Il diverso ruolo dell’azienda emerge, ovviamente, nella fase di compilazione del registro dei trattamenti, che costituisce un vero e proprio percorso di analisi ed indagine finalizzato anche a questo scopo e premessa per le conseguenti attività da svolgere.

2. I rapporti tra Titolari e Responsabili. Attualmente la più comune criticità che si sta consumando è nei rapporti tra i titolari e i responsabili.
L’art. 28 del Regolamento Ue 2016/679, infatti, richiama la necessità di un contratto vincolato, che leghi il responsabile del trattamento al titolare.
La norma riguarda tendenzialmente tutti rapporti di fornitura di servizi, per effetto dei quali il fornitore tratta dati personali per conto del fruitore del servizio (p.e. dei suoi clienti e/o dei dipendenti).
L’ottica di sistema del Regolamento è assolutamente ineccepibile: i dati sono affidati al titolare, questo deve informare l’interessato di cosa andrà a fare con quei dati e se sceglie di usare un outsourcer ne risponde insieme con il diretto autore dell’infrazione. Quindi serve un contratto.
Ma proprio sul fronte del contratto stanno emergendo pericolose criticità, costituite, da un lato, dallo squilibrio nei rapporti di forza tra le parti e, dall’altro, dal fatto che il Responsabile dovrebbe comunicare al Titolare (che dovrebbe pretenderlo) le misure di sicurezza che intende applicare al trattamento demandatogli.

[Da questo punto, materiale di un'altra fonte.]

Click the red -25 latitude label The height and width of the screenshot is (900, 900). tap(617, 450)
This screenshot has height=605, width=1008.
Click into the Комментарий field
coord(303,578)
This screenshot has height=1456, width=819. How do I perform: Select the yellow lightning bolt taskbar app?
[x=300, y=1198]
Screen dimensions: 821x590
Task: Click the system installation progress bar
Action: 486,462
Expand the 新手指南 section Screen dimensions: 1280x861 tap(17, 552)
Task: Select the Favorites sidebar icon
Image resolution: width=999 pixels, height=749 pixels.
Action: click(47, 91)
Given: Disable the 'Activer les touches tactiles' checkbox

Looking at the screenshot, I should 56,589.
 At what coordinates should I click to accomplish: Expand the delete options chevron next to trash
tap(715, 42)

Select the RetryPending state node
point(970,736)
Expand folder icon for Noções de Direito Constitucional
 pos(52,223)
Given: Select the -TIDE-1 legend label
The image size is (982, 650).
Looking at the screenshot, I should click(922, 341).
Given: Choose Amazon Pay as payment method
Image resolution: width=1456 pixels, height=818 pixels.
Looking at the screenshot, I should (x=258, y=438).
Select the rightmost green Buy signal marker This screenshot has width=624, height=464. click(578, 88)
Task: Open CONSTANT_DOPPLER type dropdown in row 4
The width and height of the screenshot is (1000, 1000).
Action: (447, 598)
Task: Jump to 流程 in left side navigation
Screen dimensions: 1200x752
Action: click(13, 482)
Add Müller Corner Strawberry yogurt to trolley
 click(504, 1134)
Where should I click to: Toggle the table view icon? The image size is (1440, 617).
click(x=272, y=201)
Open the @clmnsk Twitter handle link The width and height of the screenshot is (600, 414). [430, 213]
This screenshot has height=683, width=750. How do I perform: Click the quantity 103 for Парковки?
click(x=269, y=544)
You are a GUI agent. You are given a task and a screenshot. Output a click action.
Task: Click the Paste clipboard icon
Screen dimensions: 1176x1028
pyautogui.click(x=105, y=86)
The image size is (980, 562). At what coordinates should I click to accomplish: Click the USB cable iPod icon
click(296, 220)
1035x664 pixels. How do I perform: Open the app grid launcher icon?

In merito al primo aspetto si stanno polarizzando due tendenze assolutamente opposte: il fornitore responsabile «debole» farà qualunque sforzo per mantenere il rapporto con il suo potente cliente titolare, sottoscrivendo qualunque contratto gli venga sottoposto, mentre il cliente titolare «debole» dovrà accettare, nella migliore delle ipotesi, un contratto vincolato da un potente fornitore responsabile, anche se non adeguato a quanto prescrive la legge. Mentre nella maggior parte dei casi dovrà accettare di non stipulare proprio nessuna appendice integrativa, a dispetto di quanto il Regolamento prescrive. D’altra parte alcuni Titolari si sono limitati a inviare ai Responsabili mere richieste unilaterali di adeguamento a prescrizioni impartite ex art. 28 Gdpr, senza considerare il chiaro dettato normativo e la necessità di dover acquisire certezze in termini di accountability.

3. Il rapporto con i fornitori di software gestionali. Altro argomento critico è costituito dalle evidenti necessità di cooperazione dei fornitori di software gestionali, il cui compito è appunto «gestire» dati, ma che sempre più spesso risultano non essere stati adeguati tempestivamente alla normativa vigente, rendendo di fatto impossibile alle società utilizzatrici essere a norma.
In quest’ultimo caso il Gdpr non ha previsto direttamente obblighi in tal senso, ma le relazioni attinenti ai sopramenzionati tre punti sono governate dai doveri di correttezza e di buona fede stabiliti dagli artt. 1175 e 1375 c.c. , derivandone una serie di obblighi di collaborazione che –al di là del contratto in essere – si sostanziano, tra gli altri, nell’obbligo di informare circa ogni questione che sia rilevante per la controparte, nell’obbligo di solidarietà e nell’obbligo di protezione e cioè di evitare che l’altra parte subisca pregiudizi.